The goal of this library is not only to follow best practices, but to make it easier for clients of the library to follow best practices. With a few well-marked exceptions, the functions in this library should be strongly constant-time: they do not allow secret data to flow to array indices, nor to control decisions except for a final failure check. Furthermore, the C++ wrapping uses RAII to automatically clear sensitive data, and has interfaces designed to prevent certain mistakes.

CFRG cryptosystems.

The library additionally supports the two cryptosystem defined by the Crypto Forum Research Group (CFRG): the X448 Diffie-Hellman functions (RFC 7748), and the EdDSA signature scheme (RFC 8032). Future versions might support additional operations on these curves, such as precomputed signature verification.

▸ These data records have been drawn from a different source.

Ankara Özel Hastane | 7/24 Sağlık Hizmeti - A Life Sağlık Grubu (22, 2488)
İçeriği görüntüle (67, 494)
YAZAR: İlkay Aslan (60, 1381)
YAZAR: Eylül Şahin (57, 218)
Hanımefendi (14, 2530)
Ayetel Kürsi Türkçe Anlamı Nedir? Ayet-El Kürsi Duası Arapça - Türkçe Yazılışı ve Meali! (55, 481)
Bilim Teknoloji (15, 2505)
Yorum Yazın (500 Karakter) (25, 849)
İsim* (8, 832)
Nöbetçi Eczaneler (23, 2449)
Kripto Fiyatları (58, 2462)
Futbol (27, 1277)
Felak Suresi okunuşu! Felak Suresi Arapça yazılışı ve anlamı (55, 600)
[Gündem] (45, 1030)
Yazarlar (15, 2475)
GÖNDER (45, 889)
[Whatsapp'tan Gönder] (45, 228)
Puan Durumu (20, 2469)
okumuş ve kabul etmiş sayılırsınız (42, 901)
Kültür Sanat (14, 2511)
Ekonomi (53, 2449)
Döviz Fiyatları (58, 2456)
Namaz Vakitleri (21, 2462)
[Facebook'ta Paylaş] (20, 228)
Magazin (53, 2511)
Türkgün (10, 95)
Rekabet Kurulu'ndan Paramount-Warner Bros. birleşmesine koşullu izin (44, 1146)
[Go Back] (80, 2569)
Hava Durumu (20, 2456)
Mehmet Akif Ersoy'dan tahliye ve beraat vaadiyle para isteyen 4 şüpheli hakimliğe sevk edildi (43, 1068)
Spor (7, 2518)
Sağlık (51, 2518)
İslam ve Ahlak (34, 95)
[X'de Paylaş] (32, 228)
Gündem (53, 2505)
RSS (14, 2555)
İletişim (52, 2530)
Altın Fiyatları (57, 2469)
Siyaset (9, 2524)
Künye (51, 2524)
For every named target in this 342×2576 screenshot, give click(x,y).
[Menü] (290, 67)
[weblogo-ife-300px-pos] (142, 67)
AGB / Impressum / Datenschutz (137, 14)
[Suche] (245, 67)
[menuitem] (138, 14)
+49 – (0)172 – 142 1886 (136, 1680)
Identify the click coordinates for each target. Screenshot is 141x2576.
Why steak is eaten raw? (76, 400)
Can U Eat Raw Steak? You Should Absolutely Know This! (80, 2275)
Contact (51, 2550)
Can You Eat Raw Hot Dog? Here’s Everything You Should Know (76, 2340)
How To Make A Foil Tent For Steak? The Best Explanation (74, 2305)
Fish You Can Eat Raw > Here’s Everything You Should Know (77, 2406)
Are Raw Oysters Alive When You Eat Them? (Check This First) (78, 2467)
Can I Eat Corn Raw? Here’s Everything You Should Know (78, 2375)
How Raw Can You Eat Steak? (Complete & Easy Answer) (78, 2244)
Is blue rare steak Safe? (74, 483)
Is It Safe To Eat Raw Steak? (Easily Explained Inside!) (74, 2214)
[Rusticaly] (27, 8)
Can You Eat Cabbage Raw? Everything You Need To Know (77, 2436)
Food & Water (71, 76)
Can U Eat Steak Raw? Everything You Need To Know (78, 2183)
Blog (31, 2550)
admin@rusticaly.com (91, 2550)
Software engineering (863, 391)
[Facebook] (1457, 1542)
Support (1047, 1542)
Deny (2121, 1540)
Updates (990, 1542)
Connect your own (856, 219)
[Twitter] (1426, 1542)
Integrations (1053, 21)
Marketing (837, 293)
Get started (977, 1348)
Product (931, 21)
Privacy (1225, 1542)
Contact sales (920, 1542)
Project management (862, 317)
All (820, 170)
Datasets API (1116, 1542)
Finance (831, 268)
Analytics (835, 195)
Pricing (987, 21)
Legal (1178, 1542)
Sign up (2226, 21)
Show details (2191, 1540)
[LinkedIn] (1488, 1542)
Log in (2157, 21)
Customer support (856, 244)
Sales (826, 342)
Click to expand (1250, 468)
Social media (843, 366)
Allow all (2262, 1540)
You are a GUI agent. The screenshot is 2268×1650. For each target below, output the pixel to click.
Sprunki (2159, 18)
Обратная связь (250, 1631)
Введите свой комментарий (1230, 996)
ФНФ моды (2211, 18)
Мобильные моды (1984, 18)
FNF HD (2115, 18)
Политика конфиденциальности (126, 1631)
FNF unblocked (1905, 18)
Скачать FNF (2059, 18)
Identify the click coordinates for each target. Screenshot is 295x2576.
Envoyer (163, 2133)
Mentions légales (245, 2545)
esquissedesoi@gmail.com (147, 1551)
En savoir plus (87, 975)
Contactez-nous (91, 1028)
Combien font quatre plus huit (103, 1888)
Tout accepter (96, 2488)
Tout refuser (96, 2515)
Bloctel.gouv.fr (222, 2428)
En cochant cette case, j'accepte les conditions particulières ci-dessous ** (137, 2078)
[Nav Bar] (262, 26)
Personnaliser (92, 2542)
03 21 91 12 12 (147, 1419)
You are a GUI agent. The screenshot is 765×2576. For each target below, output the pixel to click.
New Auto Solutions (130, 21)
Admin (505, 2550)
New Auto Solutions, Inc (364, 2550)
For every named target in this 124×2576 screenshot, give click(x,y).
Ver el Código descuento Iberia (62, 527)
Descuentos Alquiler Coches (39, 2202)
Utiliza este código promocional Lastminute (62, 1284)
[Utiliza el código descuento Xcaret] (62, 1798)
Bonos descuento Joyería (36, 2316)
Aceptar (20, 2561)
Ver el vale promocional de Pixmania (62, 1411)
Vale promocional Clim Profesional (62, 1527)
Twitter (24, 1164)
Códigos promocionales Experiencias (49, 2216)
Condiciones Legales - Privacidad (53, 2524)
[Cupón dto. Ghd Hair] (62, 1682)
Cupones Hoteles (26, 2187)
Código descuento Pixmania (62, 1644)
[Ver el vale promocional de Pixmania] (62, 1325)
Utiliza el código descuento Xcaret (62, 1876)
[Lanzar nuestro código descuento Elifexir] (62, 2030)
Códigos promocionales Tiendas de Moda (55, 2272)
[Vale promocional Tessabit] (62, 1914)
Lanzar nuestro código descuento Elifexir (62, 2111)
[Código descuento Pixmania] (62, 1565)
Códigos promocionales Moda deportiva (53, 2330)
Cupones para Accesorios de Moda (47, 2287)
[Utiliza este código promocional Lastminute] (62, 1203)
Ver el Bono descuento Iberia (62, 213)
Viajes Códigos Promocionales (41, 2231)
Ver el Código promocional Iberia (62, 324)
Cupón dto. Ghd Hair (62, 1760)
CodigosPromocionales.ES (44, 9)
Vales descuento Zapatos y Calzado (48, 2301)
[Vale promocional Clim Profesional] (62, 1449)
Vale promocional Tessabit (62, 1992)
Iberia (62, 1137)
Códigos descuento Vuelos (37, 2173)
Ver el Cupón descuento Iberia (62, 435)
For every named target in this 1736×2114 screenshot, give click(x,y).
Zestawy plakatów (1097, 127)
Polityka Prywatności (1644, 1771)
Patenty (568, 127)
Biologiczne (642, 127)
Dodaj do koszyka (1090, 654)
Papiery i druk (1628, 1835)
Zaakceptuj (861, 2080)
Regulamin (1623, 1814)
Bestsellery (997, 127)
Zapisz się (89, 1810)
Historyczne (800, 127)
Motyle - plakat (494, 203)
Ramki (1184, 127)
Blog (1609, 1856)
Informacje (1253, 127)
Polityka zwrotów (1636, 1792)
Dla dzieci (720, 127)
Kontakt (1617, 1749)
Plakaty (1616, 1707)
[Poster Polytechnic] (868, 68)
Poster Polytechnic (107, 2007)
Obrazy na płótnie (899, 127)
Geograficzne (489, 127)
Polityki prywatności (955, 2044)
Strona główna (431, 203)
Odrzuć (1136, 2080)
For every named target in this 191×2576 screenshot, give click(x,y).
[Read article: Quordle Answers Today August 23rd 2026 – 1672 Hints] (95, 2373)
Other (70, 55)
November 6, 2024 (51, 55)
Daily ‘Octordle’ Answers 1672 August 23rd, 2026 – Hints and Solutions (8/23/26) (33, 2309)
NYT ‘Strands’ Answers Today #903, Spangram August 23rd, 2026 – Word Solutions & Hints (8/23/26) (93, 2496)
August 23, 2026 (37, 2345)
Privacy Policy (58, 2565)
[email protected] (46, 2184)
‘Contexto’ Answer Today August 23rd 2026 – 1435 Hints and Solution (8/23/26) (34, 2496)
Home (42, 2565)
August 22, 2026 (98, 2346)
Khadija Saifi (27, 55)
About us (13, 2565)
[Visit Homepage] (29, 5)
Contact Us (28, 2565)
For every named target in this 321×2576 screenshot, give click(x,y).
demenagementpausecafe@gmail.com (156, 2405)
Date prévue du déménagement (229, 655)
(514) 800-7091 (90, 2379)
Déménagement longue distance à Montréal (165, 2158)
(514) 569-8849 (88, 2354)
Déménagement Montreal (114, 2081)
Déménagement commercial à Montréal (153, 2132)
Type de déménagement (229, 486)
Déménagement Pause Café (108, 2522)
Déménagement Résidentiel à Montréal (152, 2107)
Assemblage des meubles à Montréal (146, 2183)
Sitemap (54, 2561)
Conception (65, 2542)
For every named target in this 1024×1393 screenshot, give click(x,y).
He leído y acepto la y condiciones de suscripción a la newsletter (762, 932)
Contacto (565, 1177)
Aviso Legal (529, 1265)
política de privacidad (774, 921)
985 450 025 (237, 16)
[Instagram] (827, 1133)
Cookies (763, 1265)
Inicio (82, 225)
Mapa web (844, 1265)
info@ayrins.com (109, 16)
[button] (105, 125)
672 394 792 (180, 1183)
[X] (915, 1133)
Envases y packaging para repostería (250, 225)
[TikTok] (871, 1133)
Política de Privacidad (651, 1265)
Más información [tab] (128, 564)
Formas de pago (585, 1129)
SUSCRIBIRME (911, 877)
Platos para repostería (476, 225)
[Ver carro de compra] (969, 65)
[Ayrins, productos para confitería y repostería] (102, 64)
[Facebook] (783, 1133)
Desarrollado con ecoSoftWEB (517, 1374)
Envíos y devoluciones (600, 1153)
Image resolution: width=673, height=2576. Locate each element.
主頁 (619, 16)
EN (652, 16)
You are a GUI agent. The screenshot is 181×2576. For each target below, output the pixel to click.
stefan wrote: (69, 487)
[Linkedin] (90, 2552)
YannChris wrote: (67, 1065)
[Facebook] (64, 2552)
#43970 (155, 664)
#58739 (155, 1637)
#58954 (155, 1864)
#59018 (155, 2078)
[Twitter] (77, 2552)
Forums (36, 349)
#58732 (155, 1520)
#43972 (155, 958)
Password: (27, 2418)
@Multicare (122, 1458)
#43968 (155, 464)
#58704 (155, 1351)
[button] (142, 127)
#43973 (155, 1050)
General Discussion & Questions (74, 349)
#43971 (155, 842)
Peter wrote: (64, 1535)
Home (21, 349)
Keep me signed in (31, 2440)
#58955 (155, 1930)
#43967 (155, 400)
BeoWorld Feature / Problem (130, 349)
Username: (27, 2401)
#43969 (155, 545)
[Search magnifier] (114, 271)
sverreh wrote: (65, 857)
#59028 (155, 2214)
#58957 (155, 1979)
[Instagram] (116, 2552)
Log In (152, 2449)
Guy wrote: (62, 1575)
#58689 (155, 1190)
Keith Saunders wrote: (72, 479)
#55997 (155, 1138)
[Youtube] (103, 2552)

Symmetric crypto and hashing

The Goldilocks library doesn't implement much symmetric crypto, but it does contain the hash functions required by the CFRG cryptosystems: SHA-3 and SHAKE.

Internals

The "decaf" technique is described in https://eprint.iacr.org/2015/673 While the title of that paper is "removing cofactors through point compression", it might be more accurate to say "through quotients and isogenies". The internal representation of points is as "even" elements of a twisted Edwards curve with a=-1. Using this subgroup removes a factor of 2 from the cofactor. The remaining factor of 2 or 4 is removed with a quotient group: any two points which differ by an element of the 2- or 4-torsion subgroup are considered equal to each other.

When a point is written out to wire format, it is converted (by isogeny) to a Jacobi quartic curve, which is halfway between an Edwards curve and a Montgomery curve. One of the 4 or 8 equivalent points on the Jacobi quartic is chosen (it is "distinguished" according to certain criteria, such as having a positive x-coordinate). The x-coordinate of this point is written out. The y-coordinate is not written out, but the decoder knows which of the two possible y-coordinates is correct because of the distinguishing rules. See the paper for more details.

Licensing

See LICENSE.txt.

Caveats

As mentioned in the license, there is absolutely NO WARRANTY on any of this code. This code might well have security-critical bugs despite best efforts.

It has been attempted to protect against timing attacks and invalid point attacks, but as of yet there is no attempt to protect against power analysis.